For this project, HP had several challenges, including working with a language barrier (all the interfaces were built in Chinese) and bringing in staff to China. On top of these challenges was a need to move the product very quickly to market. Remarks Tobin: “The Chinese [as a culture] move very quickly, and I can relate to that.” Jokingly she adds that she’ll often want an idea implemented almost instantaneously after conception.
There were some benefits for HP when working in the Chinese market. The country had a large-scale, real-world test of its track-and-trace systems during the earthquake that hit southwest China earlier this year. “When they had the earthquake, they knew where nearly everything in the country was and was able to move it to the victims,” Tobin recalls.
She adds that HP has benefitted greatly from China’s collective knowledge of track-and-trace. “Our knowledge has gone up 10,000 fold,” Tobin remarks.
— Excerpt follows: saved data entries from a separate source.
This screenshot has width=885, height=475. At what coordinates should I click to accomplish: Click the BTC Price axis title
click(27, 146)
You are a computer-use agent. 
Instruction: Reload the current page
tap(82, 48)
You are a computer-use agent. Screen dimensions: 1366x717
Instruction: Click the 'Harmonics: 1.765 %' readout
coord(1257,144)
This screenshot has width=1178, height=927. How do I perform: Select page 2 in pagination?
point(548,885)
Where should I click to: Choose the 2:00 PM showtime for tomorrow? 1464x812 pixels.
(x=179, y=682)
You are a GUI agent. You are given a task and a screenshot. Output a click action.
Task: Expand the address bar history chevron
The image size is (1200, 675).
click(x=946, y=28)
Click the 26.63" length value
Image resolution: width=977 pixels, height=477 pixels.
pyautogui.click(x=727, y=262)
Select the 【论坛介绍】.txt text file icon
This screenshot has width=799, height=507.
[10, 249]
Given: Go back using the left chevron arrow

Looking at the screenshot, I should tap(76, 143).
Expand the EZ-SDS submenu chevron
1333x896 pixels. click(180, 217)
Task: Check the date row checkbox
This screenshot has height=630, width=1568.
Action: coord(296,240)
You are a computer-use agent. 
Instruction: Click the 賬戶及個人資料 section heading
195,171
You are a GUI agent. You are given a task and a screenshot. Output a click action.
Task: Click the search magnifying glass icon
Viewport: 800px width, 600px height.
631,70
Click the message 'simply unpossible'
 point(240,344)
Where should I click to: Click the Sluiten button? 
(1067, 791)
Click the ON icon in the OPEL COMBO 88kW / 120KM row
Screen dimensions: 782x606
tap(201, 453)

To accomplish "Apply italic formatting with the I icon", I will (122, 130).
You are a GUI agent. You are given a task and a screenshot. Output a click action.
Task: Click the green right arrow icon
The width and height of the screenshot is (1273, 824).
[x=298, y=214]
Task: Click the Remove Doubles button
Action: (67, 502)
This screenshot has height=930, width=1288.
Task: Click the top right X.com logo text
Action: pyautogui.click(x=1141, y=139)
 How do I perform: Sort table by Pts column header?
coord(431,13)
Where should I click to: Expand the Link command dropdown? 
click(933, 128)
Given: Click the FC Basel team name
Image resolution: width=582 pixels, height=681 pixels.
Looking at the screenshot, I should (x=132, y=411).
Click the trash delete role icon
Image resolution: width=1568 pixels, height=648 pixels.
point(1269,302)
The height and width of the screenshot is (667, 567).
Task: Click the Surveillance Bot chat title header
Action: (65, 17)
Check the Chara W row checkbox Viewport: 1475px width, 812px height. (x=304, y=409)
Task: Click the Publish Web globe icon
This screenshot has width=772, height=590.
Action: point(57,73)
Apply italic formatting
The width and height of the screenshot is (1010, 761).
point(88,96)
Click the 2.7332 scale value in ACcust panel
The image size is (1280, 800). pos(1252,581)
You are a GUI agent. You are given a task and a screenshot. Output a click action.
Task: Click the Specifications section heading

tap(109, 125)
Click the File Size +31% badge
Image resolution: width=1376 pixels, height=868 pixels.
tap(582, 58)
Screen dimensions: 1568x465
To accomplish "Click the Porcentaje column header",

HP also reports interest in track-and-trace technology continues to ride high after the earthquake, with the company receiving high-interest in its current coding project from Asian publications such as Packaging Digest China.
HP sat down to speak with the U.S. edition of Packaging Digest at PackPrint 09 in response to worldwide interest in track-and-trace technologies. “We seeing needs for this across the world,” remarks Tobin, who predicts that a new administration in the U.S. might result in increased regulation.
She says more regulation might be a good thing for the pharmaceutical packaging industry “because if only one brand does track-and-trace, it’s going to add costs.” If an entire packaging segment adds track-and-trace at the same time, it wouldn’t harm one individual manufacturer’s competitive edge, she adds.
But that isn’t the only reason Tobin attended PackPrint. She believes there’s an additional opportunity for HP specialty printing systems. While the manufacturer boasts OEM partners, including but not limited to Wolke Inks & Printers, which she describes as the “premium of pharmaceutical printers”; Nutec Systems Inc. with its APS coders; and ITW Diagraph.
She says HP Specialty Printing Systems' most current opportunity and challenge in the U.S. lies in hybrid printing at the packaging converting stage of manufacturing. “We don’t have a partner to do that package printing hybrid solution,” says Tobin. Hybrid printing would enable a package printer to leverage the economic advantages of traditional printing processes while accessing the variable-printing capabilities of inkjet for versioning.